I then modeled the floor slab by projecting the shell onto a horizontal plane and extruding a slab from the projected area. Then, staying true to the original kresge construction process, I added the the support columns last. All pieces of the model including the shell, floor slab and columns were designed with a thickness of 3⁄64". Here are images of the final design, including dimensions. A .stl copy of this may be obtained here.
G-Coding
I exported my little Kresge as an stl file which I then opened in Cura to transform it into a gcode file. Gcode is readable by the 3D printer. It slices the shape into layers and paths which guide the printer as it lays the threads of material. I had to scale my model by a factor of 25.4 because Cura uses a mm scale while I had modeled in inches.
I used the following settings for the printer, defined in Cura:
Layer Height: 0.1 mm
This is the thickness of the discrete layers that the printer lays. This was the default value. It range: 0.06 - 025 mm. Determines the speed and quality of the print
Travel Speed: 150 mm/s
Fill Density: 100%
This was an overkill and probably slowed the printing. Cura says a fill density of 20% is normally sufficient. Fill density determins how strong the structure is.
Cura estimated that my printing job would take 3 hours, 21 minutes.
3D Printing
At first, the printer agreed with Cura and estimated that the job would take approximately 3 hours to print. But it grew more uncertain and pessimistic as it worked. The estimated time escalated from 3 hours, to 4, 11, 13, 18, and went up to 32 hours!
I let the printer run for an hour to see if this overestimation was due to a bug. And sure enough, after printing for an hour, the estimaged remaining time began to drop drastically, and stabilized around 2 hours. This was about the time when the printer had finished the floor slab. Had it been scared of the vertical components? Who knows? The job took 4 hours to finish.
I realized as I printed that I probably should have created a temporaty support structure for the dome (This is the one thing I did differently from the original Kresge engineers who provided structural support as they poured concrete!). The dome wiggled significantly during printing and caused a few inconsistencies in the final product.
Also, the center of the dome tends towards being horizontal and some of the final layers were sagging and/or collapsing entirely as the printer layed them, so I supplemented the printer's cooling fan to quicken solidification. This was a suggestion I saw on several sites. Another solution would be to print the object in a different orientation, such as up-side-down. In this case, however, this wouldn't be a good solution.
The job ended up printing OK, but if you look under the dome, you do see some hanging threads of material at the center.
Finally, I learned not to move or disturb the printer as it works. I was surprised at how easy it was to disturb it (Why did they make it so open?) Vibrations on the table caused slight bumps on the print job. At some point, I touched the printing surface and and displaced it vertically. The path laid poorly and the inconsistency was visible. I also should have cleaned the board before starting the job.The tiny particles on the board prior to printing created small bumps on the base of the print job.

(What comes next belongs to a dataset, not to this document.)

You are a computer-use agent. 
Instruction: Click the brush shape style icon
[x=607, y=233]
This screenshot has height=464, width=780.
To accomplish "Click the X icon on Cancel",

I had to exercise caution as I removed the little Kresge after the printer was finished. The structure was (is) quite thin and delicate and could have failed with the force that it required to yank it off the printer's plate. I slid a steel blade under it to dislodge it.
3D scanning was very frustrating. I scanned a drill.
I found several things that the scanner didn’t like:
1: Moving too fast
2. Non-uniform Lighting
3. Very small objects: The program defines a small object as about the size of a tea kettle. It didn't seem to do well with objects of smaller size.
With any of these problems, the program often interrupted scanning with an error message: "Lost tracking"
4. Moving objects These confused the scanner. To solve the problem of non-steady motion, Neils helped put together this set up where the scanner is stationary while the object rotates to create a more steady 3D scan.
We thought this would solve the problem of an unsteady hand. However, the scanner didn’t like that the object was moving (it seems that it is designed to be the one to move) and instead tried to merge all views of the object. The result was a Siamese drill!